The emails sent as part of the attack claim to be sent from the Johns Hopkins Center and comes with the title “WHO COVID-19 SITUATION REPORT”. If the person opens the attached Excel files, they will be able to see a graph of coronavirus cases in the US. And if they let the program run, Excel 4.0 macro also downloads and runs NetSupport Manager. This tool allows attackers to get remote access to any PC by running commands to take control.
While NetSupport Manager is a legitimate remote access tool, it’s known for being abused by attackers to gain remote access to – and run commands on – compromised machines, Microsoft said.
For several months now, we’ve been seeing a steady increase in the use of malicious Excel 4.0 macros in malware campaigns. In April, these Excel 4.0 campaigns jumped on the bandwagon and started using COVID-19 themed lures,” Microsoft’s Security Intelligence pointed out in a series of tweets.
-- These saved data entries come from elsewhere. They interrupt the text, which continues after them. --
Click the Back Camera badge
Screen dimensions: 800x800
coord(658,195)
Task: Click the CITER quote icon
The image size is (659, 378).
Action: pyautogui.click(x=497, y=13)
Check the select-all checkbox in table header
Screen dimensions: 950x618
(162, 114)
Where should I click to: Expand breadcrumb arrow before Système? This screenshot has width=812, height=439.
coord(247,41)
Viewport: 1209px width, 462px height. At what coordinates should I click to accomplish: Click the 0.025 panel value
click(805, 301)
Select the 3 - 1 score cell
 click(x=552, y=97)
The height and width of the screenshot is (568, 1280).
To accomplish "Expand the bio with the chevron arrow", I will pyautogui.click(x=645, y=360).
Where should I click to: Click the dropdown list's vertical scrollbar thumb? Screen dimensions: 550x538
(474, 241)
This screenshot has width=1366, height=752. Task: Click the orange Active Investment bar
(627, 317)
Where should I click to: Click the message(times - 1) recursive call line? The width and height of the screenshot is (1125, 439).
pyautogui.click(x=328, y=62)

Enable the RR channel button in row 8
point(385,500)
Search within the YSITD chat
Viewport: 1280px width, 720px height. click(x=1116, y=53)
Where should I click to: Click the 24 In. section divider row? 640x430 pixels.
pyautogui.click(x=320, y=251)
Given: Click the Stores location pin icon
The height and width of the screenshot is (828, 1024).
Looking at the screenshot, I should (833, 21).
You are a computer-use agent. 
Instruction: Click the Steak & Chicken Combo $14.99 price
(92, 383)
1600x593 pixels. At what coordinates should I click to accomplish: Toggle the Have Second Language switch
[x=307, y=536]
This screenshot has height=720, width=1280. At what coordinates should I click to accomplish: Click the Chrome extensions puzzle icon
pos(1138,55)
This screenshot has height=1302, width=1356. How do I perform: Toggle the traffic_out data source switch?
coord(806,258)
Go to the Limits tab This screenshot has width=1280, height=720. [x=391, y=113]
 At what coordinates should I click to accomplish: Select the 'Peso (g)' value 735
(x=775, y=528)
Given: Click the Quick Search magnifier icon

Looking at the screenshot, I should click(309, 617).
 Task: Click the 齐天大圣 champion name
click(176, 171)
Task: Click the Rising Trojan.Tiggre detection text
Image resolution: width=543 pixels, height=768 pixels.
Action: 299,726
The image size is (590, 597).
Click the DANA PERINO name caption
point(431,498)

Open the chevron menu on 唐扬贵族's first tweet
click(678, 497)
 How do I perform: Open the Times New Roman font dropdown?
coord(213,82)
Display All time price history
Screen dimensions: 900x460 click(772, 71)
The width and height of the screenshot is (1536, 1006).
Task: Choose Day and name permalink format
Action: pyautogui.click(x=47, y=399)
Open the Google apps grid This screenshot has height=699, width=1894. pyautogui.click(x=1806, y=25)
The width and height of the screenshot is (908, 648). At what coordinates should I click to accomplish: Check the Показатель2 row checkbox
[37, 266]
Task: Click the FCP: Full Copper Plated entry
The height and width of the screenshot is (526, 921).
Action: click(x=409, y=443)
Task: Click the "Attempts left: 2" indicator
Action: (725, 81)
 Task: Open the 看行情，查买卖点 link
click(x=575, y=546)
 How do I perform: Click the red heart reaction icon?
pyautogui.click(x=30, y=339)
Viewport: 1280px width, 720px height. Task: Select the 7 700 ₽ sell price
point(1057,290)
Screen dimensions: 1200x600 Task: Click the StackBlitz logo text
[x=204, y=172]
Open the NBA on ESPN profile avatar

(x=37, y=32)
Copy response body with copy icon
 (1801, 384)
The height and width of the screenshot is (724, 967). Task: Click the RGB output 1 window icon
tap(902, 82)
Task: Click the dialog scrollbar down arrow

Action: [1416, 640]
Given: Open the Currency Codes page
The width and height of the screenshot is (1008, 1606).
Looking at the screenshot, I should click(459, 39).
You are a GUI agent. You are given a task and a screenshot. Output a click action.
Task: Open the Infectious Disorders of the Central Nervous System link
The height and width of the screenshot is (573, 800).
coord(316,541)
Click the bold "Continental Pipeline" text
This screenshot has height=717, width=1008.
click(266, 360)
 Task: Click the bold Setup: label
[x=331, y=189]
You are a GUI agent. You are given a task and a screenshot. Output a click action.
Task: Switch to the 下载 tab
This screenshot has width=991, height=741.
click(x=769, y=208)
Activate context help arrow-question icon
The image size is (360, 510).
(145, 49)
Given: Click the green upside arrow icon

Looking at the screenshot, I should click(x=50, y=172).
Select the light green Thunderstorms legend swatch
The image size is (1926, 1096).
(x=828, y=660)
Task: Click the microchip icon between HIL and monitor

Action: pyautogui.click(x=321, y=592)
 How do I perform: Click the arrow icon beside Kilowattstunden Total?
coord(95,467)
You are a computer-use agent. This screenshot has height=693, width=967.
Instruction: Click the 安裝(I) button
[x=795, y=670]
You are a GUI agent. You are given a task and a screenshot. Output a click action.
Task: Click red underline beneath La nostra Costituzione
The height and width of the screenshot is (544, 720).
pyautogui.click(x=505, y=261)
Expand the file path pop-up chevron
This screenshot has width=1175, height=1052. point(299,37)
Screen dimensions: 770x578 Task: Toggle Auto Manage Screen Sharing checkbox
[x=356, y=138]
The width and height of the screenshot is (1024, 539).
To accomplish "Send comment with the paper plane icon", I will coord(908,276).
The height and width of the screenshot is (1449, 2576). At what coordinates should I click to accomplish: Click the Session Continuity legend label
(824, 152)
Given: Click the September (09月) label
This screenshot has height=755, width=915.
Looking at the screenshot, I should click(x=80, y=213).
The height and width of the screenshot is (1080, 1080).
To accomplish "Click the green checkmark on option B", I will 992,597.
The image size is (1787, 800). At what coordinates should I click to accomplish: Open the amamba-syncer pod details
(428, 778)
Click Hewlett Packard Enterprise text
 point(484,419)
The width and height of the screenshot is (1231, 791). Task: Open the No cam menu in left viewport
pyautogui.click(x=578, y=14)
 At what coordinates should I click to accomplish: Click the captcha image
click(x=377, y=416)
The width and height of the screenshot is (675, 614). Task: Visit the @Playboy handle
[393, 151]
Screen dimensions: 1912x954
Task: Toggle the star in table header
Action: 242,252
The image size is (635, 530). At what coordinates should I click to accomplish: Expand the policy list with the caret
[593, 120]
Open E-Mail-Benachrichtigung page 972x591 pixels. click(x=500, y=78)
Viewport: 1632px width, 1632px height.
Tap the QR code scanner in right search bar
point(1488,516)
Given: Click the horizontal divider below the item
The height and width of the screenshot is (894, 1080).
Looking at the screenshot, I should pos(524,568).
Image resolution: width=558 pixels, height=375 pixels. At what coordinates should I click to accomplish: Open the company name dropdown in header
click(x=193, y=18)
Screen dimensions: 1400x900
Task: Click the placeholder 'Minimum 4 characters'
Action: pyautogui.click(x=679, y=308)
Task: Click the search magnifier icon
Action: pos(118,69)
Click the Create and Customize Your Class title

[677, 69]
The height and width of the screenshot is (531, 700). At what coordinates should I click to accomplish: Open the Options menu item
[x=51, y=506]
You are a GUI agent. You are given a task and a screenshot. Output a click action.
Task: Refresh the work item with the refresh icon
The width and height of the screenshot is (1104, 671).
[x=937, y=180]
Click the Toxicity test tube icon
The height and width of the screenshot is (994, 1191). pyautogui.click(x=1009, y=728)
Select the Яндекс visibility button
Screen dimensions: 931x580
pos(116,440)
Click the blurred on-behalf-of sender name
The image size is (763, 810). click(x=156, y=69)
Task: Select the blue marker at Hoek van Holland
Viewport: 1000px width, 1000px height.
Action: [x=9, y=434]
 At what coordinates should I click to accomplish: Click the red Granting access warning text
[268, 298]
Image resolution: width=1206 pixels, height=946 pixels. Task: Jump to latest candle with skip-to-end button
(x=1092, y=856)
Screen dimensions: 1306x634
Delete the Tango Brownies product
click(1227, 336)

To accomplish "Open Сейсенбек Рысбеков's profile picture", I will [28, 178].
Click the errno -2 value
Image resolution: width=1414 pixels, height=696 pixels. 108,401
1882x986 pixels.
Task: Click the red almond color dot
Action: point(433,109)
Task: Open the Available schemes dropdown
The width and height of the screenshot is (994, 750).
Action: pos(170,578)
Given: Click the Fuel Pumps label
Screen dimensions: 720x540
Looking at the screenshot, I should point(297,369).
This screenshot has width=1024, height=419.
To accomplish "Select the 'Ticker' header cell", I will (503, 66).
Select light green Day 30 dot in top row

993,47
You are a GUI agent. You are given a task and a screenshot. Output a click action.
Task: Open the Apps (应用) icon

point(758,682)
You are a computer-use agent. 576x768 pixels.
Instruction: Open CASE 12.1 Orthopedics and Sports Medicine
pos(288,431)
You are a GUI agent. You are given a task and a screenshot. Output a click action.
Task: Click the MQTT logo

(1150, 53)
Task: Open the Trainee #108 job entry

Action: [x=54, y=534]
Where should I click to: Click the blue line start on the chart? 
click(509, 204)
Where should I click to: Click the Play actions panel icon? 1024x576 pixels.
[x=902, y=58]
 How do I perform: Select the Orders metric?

Covid-19 related campaigns have become the prime source of getting the user’s attention for the attacker over the past few months. Various security agencies have already talked about the number of COVID related URLs being registered in the past few weeks, which is used to target people with the machine that are left unsecured.
Hackers and cybercriminals have found a way to exploit panic-stricken people around the globe by stealing their sensitive personal information.It’s obvious that falling prey to such tactics require the person to be vigilant and always check the sender of the mail before opening any attachments in the mail.